On top of fulfilling the legal mandate of the PRC, other relevant statutes are considered before a professional may exercise his profession. One of these laws is the Local Government Code of 1991 (LGC) which requires the payment of professional tax.
The LGC provides as a cardinal rule that every person legally authorized to practice his profession shall pay the appropriate professional tax. The professionals subject to the professional tax are only those who passed the bar examinations, or any board or other examinations that the PRC conducts. A lawyer who is concurrently a Certified Public Accountant (CPA) must pay both the professional tax imposed on lawyers and on CPAs if he is to practice both professions. The settled principle is that a line of profession does not become exempt even if conducted with another profession for which the corresponding professional tax therefor has been paid.

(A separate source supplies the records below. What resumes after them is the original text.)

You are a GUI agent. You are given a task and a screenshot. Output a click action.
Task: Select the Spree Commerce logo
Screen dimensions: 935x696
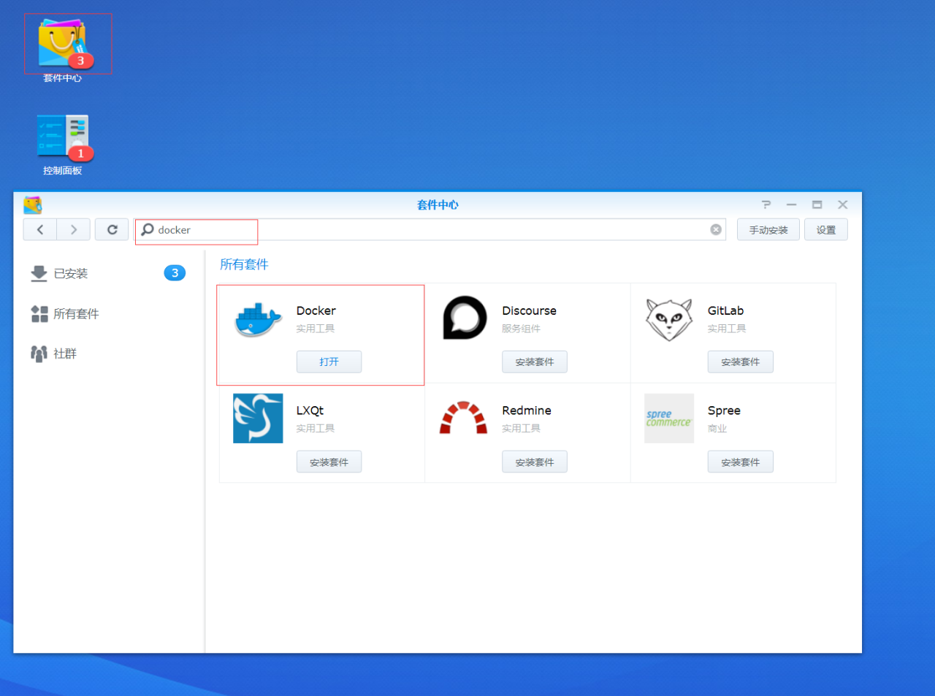click(668, 418)
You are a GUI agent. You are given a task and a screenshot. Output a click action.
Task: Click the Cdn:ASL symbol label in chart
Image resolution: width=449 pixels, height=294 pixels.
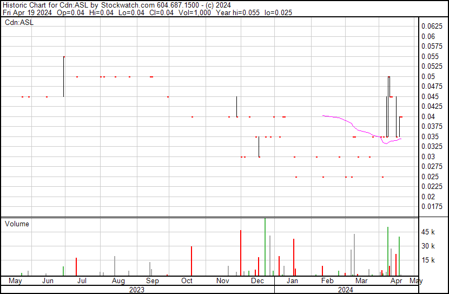pos(19,22)
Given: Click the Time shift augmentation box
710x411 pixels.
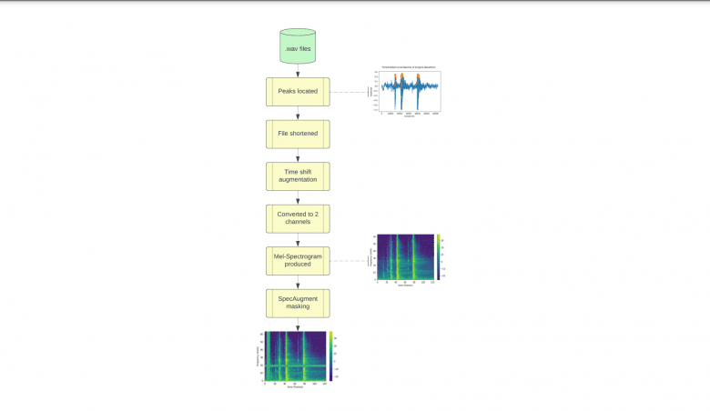Looking at the screenshot, I should [298, 175].
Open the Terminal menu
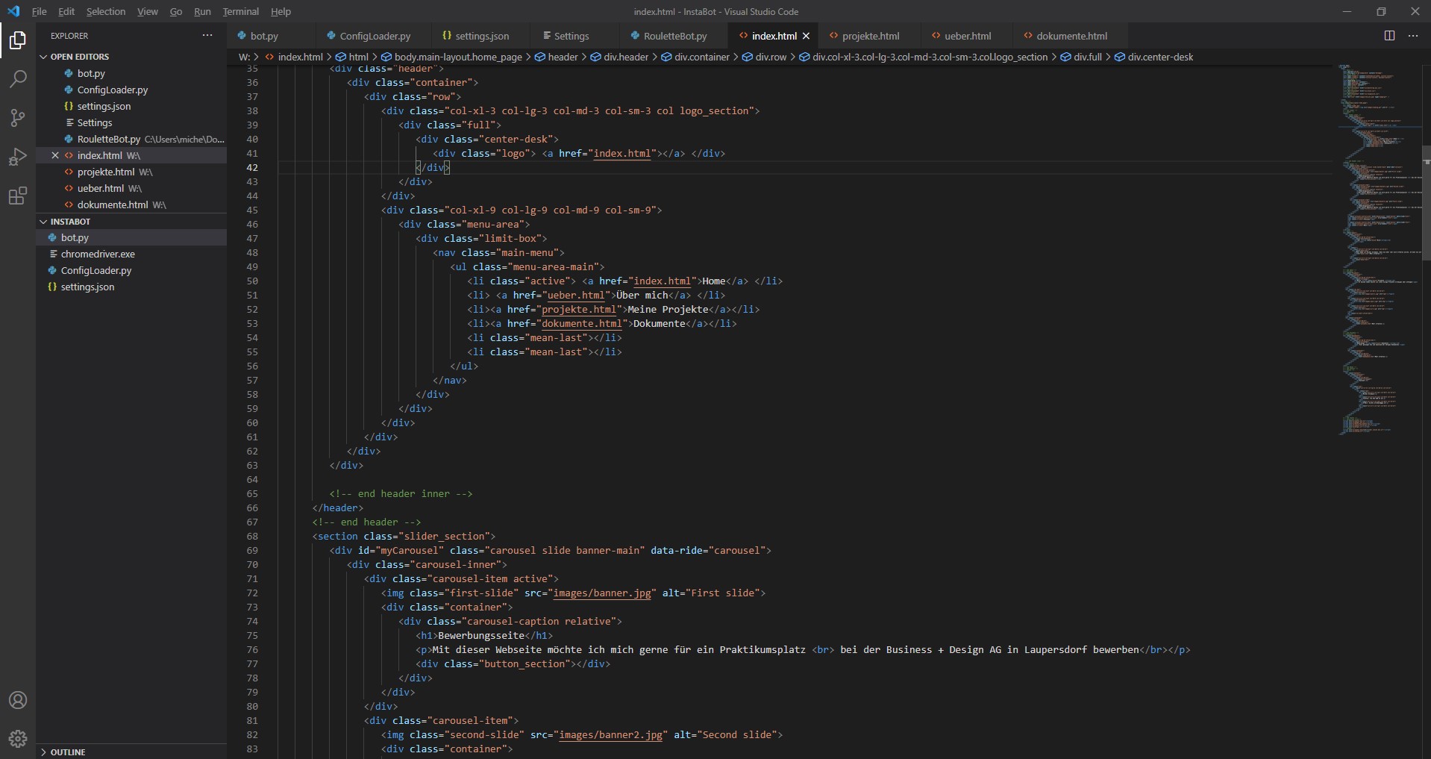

If a professional is liable to pay professional tax, is he likewise required to secure a business permit?
Statutorily, a person who has paid the corresponding professional tax shall be entitled to practice his profession in any part of the Philippines without being subjected to any other national or local tax, license or fee for the practice of such profession. As such, the professional is not required to secure a business permit in addition to the payment of professional tax. Conversely, persons exercising an occupation or profession without the benefit of taking and passing a government licensure examination is required to obtain a business permit. This provision of the LGC is, of course, without prejudice to the imposition of income tax under the National Internal Revenue Code on the privilege to earn income.
The professional tax shall in no case exceed P300 annually. The place of payment is the province or city where the professional practices his profession or where he maintains his principal office. Once the professional tax is paid to any province or city, the profession may be exercised anywhere in the country.
The imposition of professional taxes is expressly reserved by the LGC to provinces and cities. Municipalities in turn may impose and collect such reasonable fees and charges on the exercise of occupation, profession or calling, commensurate with the cost of regulation, inspection and licensing.
The professional tax shall be payable annually, on or before January 31 except, of course, if the profession is commenced thereafter. Regardless of the initial date of the exercise of profession, payment of professional tax is a condition sine qua non. Professionals exclusively employed in the government are, however, exempt from the payment of professional tax.
For those in the private sector, employers are bound to require their employees within the coverage of the LGC to pay their professional tax prior to employment and annually thereafter. Furthermore, any person subject to the professional tax shall write in deeds, receipts, prescriptions, reports, books of account, plans and designs, surveys and maps, as the case may be, the number of the official receipt issued to him.
In sum, the basic rule is pay first, exercise later.